**AIM OF THE TASK:** In your copy, include no images, and write out every entry below exactly as it stands.
(Beginning of DATASET RECORDS)
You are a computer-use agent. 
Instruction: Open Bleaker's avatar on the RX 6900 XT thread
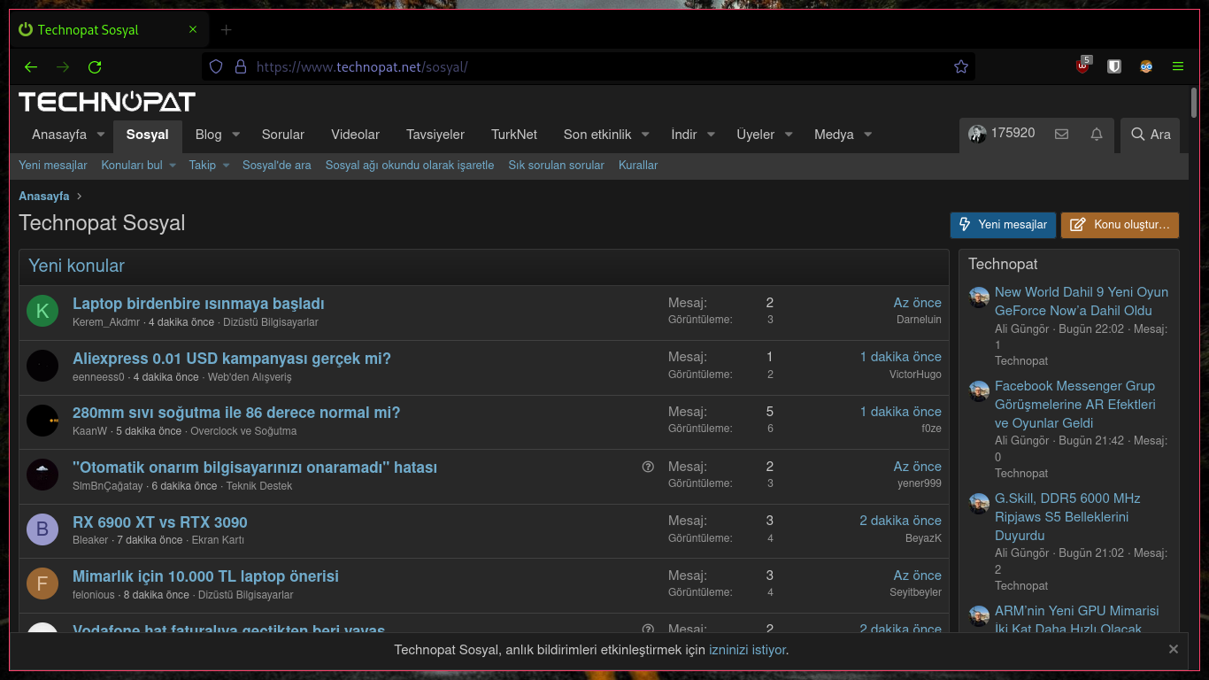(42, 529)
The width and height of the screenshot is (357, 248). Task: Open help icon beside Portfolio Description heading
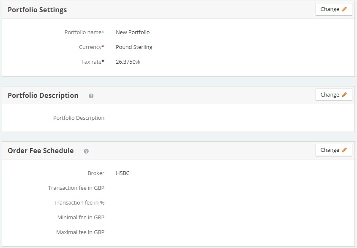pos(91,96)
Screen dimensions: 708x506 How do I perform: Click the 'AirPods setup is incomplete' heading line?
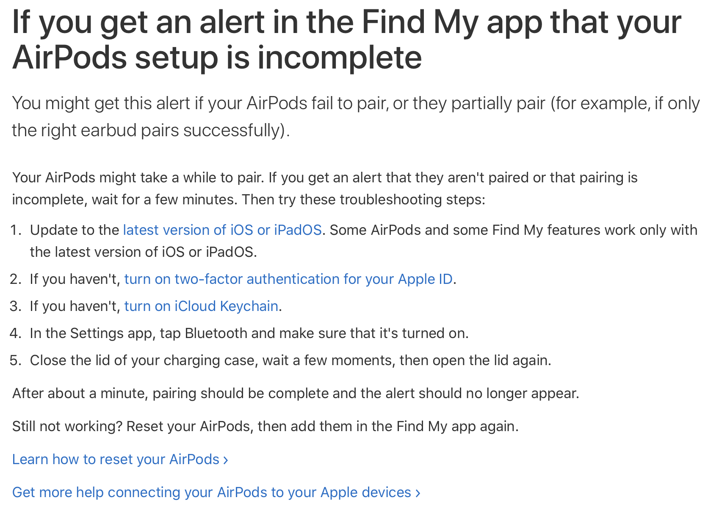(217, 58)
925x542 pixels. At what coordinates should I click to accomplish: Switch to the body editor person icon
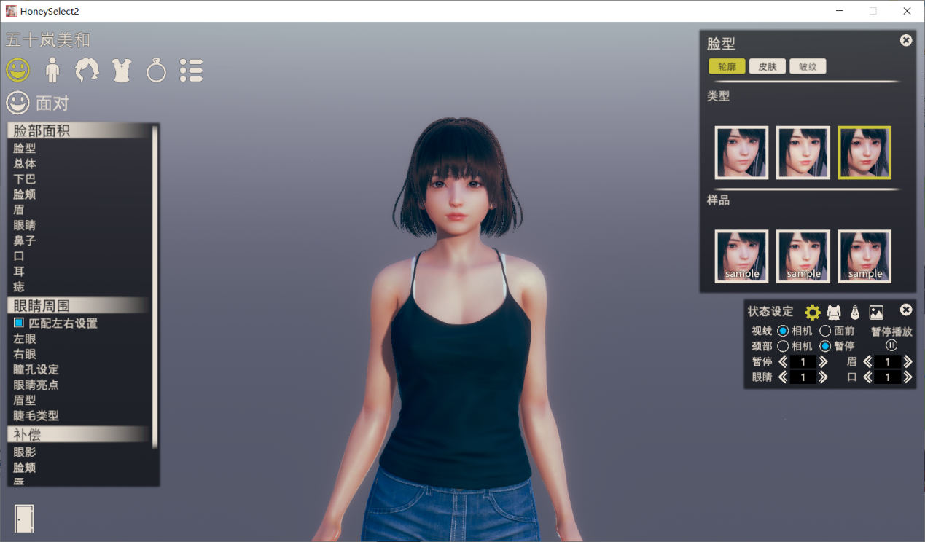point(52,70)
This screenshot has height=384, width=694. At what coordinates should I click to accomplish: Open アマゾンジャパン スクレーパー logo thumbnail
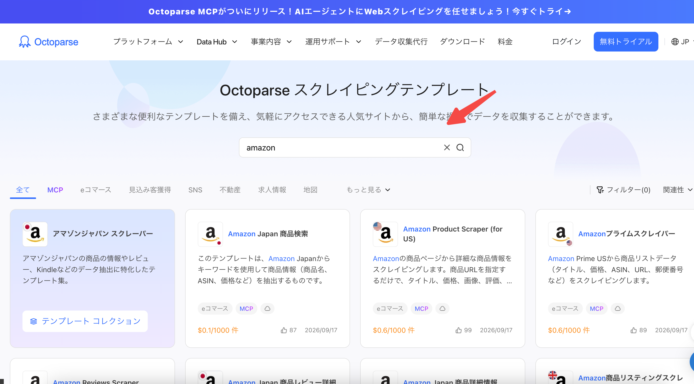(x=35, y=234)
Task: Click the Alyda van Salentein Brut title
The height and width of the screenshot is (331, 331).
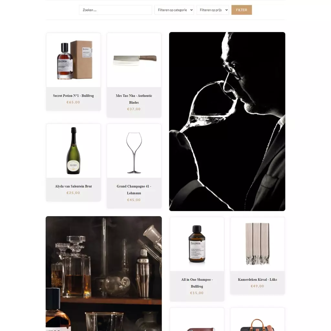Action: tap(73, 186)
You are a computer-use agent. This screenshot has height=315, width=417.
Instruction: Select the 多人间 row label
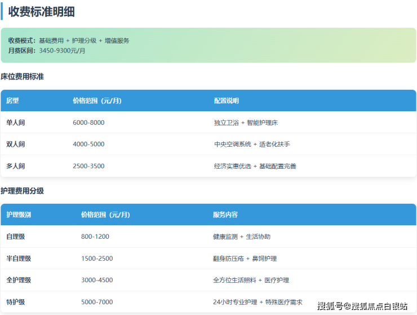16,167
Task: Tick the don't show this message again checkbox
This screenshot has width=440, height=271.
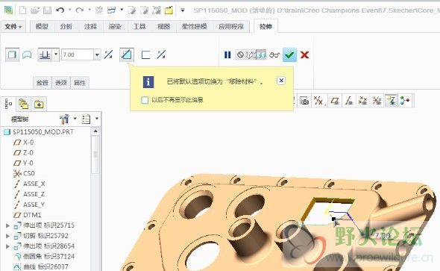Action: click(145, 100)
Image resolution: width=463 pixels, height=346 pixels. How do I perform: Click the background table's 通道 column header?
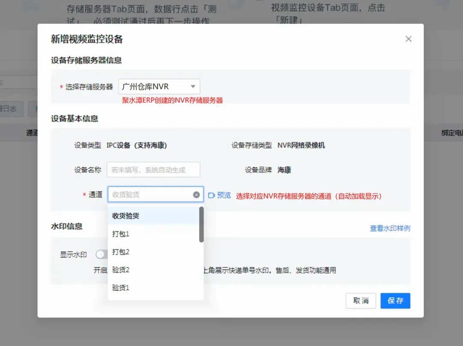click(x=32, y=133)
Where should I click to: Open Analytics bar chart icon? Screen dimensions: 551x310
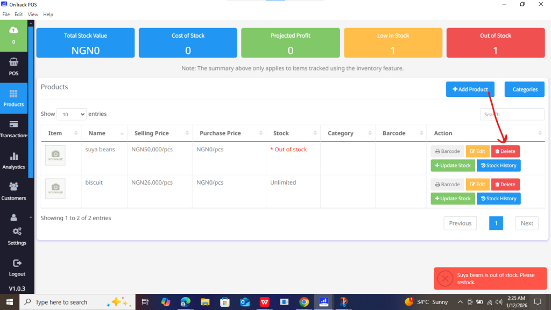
(End of DATASET RECORDS)
**RESPONSE FOR THIS EXERCISE:**
You are a computer-use agent. 
Instruction: Open Bleaker's avatar on the RX 6900 XT thread
(42, 529)
The width and height of the screenshot is (357, 248). Task: Open help icon beside Portfolio Description heading
pos(91,96)
Screen dimensions: 708x506 How do I perform: Click the 'AirPods setup is incomplete' heading line?
(217, 58)
925x542 pixels. At what coordinates should I click to accomplish: Switch to the body editor person icon
point(52,70)
This screenshot has height=384, width=694. At what coordinates should I click to accomplish: Open アマゾンジャパン スクレーパー logo thumbnail
(x=35, y=234)
Task: Click the Alyda van Salentein Brut title
The height and width of the screenshot is (331, 331).
Action: tap(73, 186)
You are a computer-use agent. This screenshot has height=315, width=417.
Instruction: Select the 多人间 row label
16,167
Task: Tick the don't show this message again checkbox
This screenshot has width=440, height=271.
Action: click(145, 100)
Image resolution: width=463 pixels, height=346 pixels. How do I perform: Click the background table's 通道 column header?
click(x=32, y=133)
Where should I click to: Open Analytics bar chart icon? Screen dimensions: 551x310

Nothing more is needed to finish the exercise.